(Data excerpts)
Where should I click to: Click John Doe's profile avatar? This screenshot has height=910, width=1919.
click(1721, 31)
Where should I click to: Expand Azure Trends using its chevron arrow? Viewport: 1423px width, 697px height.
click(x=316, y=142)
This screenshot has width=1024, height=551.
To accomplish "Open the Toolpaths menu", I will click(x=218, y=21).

* * *

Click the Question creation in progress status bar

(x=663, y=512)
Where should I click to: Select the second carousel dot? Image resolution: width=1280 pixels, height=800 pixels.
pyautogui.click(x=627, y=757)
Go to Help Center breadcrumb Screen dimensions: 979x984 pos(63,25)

• Your task
Beginning at the line above that contains "Where should I click to: Click", return each line exactly through the line that contains "This screenshot has width=1024, height=551.", and no others.

• Exercise result
Where should I click to: Click John Doe's profile avatar? This screenshot has height=910, width=1919.
click(1721, 31)
Where should I click to: Expand Azure Trends using its chevron arrow? Viewport: 1423px width, 697px height.
click(x=316, y=142)
This screenshot has width=1024, height=551.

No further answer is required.